[Text segment]

==*==

3.4 Evaluation Measures

The performance of the proposed model against the MLP with four different learning algorithms will be claimed based on accuracy, precision and sensitivity for classification tasks. The equation to find out the accuracy is given as:

$$ Accuracy = \frac{Tp + Tn}{Tp + Tn + Fp + Fn}. $$
(3.1)

For classification task, precision is defined as “The number of true positives is divided by the total number of true positives and false positives”. The equation for precision is described as:

$$ Precision = \frac{Tp}{Tp + Fp} \times 100. $$
(3.2)

The sensitivity for the classification is calculated as:

$$ Senstivity = \frac{Tp}{Tp + Fn} \times 100. $$
(3.3)

Where Tp, Tn, Fp and Fn are the true positive, true negative, false positive and false negative values respectively.

4 Results and Discussion

This section describes the experimental results for the proposed and comparison methods. Classification accuracy of four considered data sets viz. Iris, Wine, Breast Cancer and Bank Authentication was verified. Training and testing data for experiments were taken as 7:3 respectively. Results were verified by trial and error method that was done 10 times for each experiment and then average for each experiment was considered for further processing. The number of epochs for each experiment was same that is 1000 epochs. Performance of proposed and comparison methods were based on accuracy, precision and sensitivity. We have represented our proposed model Chebyshev multilayer perceptron neural network as CMLP-LM. Here, LM is the learning algorithm that we used in our proposed method. On the other hand, four learning algorithms that we used with multilayer perceptron neural network as comparison techniques are written as MLP-LM, MLP-GD, MLP-GDM and MLP-GDX. It is evident from the results that CMLP-LM provides much better results with classification accuracy of 98%, 99%, 78.11% and 90% on Iris, Wine Breast Cancer and Bank Authentication data sets respectively. On considering the detail of classification accuracy, MLP-LM training proves to be 89% accurate on Iris classification results but it provides best results on wine data set, that is, 94.50%. MLP-GD classification accuracy was found to be 89.22% on wine data set. Similarly, MLP-GDM and MLP-GDX perform best on Iris dataset; those are 84% and 81.50% respectively. The Fig. 3 gives comparative accuracy results, which support the proposed model being more efficient on the comparison methods.

==*==

[Actions to take]
A – In the passage on evaluation measures and results, how many epochs were used for each experiment?
B – Return the stretch of the passage on evaluation measures and results from "The sensitivity for" through "negative values respectively.", copied without changes.
The collected data after this point is not needed.

[Collected data]

==*==

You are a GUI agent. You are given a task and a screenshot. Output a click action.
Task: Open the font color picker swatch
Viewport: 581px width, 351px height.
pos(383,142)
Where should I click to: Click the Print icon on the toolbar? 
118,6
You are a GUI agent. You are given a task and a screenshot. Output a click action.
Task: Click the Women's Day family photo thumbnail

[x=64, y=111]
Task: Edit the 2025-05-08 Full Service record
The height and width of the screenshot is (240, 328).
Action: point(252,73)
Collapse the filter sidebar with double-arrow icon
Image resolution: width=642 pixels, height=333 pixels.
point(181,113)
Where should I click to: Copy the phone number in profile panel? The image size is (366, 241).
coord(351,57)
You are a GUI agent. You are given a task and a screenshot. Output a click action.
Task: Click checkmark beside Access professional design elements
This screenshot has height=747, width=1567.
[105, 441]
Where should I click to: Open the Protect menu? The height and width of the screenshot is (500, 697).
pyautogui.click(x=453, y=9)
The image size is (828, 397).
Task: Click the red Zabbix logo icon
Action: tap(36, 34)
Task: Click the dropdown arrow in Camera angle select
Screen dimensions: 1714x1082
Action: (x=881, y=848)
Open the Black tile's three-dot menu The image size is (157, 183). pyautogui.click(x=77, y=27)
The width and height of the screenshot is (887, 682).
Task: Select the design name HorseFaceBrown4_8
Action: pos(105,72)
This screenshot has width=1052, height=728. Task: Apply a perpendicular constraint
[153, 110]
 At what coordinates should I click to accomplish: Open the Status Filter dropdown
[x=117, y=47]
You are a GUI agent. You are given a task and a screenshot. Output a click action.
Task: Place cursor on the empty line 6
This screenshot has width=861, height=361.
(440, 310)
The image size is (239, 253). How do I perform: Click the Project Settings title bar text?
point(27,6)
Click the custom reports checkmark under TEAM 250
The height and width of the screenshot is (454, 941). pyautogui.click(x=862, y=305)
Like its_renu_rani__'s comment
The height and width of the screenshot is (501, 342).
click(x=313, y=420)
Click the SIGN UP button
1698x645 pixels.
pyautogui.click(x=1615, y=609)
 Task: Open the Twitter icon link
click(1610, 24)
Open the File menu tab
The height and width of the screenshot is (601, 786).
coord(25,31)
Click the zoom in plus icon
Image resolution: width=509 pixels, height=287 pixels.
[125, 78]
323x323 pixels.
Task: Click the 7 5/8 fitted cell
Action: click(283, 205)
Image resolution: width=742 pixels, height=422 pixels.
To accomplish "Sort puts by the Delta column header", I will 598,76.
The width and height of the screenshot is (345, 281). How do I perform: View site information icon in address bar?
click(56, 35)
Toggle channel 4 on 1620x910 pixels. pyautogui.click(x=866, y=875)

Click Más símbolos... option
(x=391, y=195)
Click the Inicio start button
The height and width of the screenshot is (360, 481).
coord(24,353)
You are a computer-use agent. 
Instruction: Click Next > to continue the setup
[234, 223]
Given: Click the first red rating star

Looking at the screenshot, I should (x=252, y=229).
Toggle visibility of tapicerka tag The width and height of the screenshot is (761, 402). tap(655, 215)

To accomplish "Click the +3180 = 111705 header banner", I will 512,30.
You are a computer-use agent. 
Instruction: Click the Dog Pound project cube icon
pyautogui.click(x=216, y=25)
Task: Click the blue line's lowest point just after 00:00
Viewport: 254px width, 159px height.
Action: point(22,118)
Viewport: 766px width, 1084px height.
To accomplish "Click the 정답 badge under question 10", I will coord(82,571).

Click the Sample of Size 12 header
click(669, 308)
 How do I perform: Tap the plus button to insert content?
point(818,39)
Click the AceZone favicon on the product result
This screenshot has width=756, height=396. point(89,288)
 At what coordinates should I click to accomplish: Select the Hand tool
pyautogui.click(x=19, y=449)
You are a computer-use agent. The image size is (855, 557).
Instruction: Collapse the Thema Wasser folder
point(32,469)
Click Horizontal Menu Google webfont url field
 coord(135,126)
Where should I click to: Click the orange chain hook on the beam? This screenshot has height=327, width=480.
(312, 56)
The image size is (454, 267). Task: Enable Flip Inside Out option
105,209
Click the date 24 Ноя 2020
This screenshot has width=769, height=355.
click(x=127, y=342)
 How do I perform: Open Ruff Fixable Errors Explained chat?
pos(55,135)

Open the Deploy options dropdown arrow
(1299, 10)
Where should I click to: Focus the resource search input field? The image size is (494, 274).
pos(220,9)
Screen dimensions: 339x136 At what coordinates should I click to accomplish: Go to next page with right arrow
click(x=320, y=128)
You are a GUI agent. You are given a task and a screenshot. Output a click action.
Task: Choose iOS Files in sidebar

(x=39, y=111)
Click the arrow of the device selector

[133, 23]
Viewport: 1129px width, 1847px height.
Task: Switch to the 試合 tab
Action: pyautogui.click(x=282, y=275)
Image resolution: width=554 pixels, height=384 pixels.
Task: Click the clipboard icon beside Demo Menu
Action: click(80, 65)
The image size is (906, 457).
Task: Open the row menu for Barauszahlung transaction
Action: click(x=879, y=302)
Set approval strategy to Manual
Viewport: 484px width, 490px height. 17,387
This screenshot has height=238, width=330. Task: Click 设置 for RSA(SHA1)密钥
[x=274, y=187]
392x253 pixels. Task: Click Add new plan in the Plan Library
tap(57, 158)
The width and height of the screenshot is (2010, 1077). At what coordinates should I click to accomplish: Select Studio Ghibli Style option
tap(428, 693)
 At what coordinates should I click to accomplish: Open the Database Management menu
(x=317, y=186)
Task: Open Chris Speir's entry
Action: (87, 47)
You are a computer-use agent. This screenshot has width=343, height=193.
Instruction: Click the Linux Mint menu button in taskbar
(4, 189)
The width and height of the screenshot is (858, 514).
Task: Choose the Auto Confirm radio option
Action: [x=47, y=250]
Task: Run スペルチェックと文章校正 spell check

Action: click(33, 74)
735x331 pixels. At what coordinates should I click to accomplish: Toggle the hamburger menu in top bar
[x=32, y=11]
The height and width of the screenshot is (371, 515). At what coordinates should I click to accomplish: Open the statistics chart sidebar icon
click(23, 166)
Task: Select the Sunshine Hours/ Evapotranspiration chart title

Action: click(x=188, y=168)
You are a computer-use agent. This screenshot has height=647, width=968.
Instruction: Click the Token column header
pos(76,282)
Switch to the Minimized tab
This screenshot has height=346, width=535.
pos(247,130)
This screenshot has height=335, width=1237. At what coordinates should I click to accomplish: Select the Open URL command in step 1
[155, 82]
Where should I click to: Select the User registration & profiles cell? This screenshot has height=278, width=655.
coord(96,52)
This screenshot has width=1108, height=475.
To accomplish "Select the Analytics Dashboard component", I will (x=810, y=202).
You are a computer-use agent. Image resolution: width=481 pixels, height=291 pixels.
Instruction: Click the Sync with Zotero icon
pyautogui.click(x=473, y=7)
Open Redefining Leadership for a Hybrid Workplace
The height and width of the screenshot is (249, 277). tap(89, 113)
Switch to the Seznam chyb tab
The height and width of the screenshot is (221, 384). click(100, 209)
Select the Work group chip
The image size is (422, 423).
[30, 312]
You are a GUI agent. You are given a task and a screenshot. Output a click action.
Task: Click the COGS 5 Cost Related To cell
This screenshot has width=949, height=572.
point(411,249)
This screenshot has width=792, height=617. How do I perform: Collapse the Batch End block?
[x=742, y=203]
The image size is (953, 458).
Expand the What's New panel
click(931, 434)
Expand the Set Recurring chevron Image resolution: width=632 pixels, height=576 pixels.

==*==

[Results by task]
A – 1000 epochs

B –
The sensitivity for the classification is calculated as:

$$ Senstivity = \frac{Tp}{Tp + Fn} \times 100. $$
(3.3)

Where Tp, Tn, Fp and Fn are the true positive, true negative, false positive and false negative values respectively.